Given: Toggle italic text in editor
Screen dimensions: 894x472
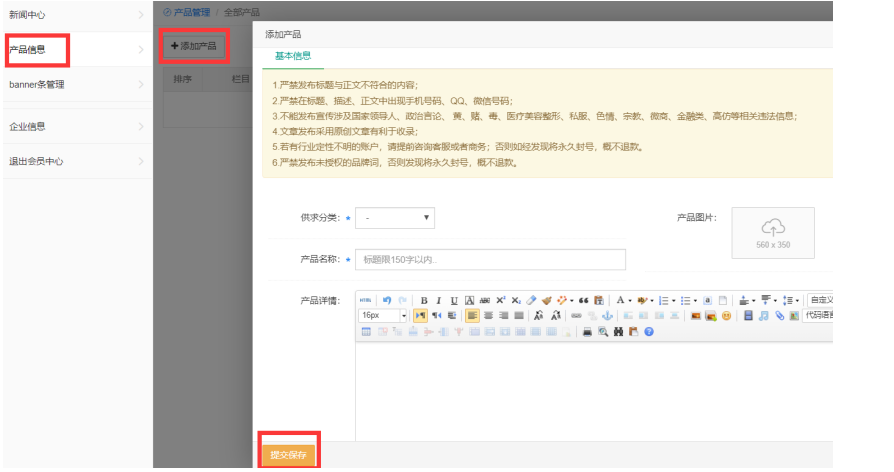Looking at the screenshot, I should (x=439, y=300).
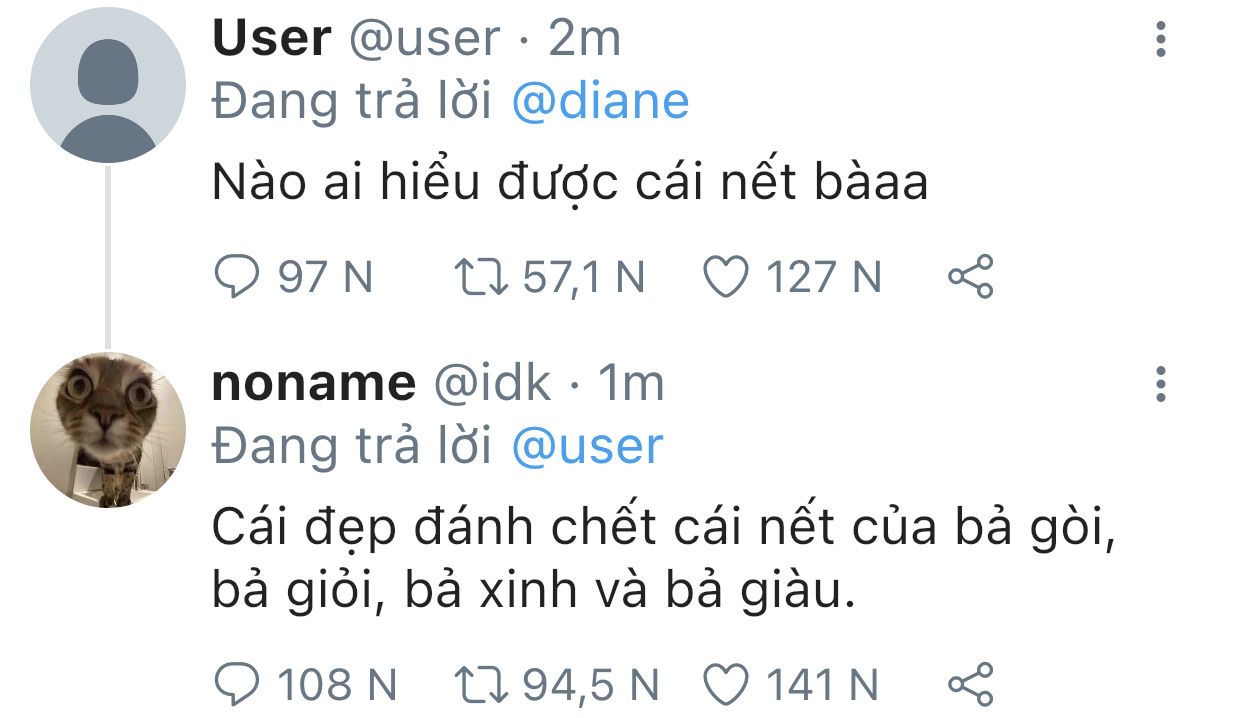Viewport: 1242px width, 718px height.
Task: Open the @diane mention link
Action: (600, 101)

※ ※ ※

WHAT YOU NEED TO DO: Exclude images. Return the data above verbatim.

SOLUTION FOR THIS EXERCISE:
Given: Toggle italic text in editor
Screen dimensions: 894x472
Looking at the screenshot, I should (x=439, y=300).
Viewport: 1242px width, 718px height.
Task: Open the @diane mention link
Action: (600, 101)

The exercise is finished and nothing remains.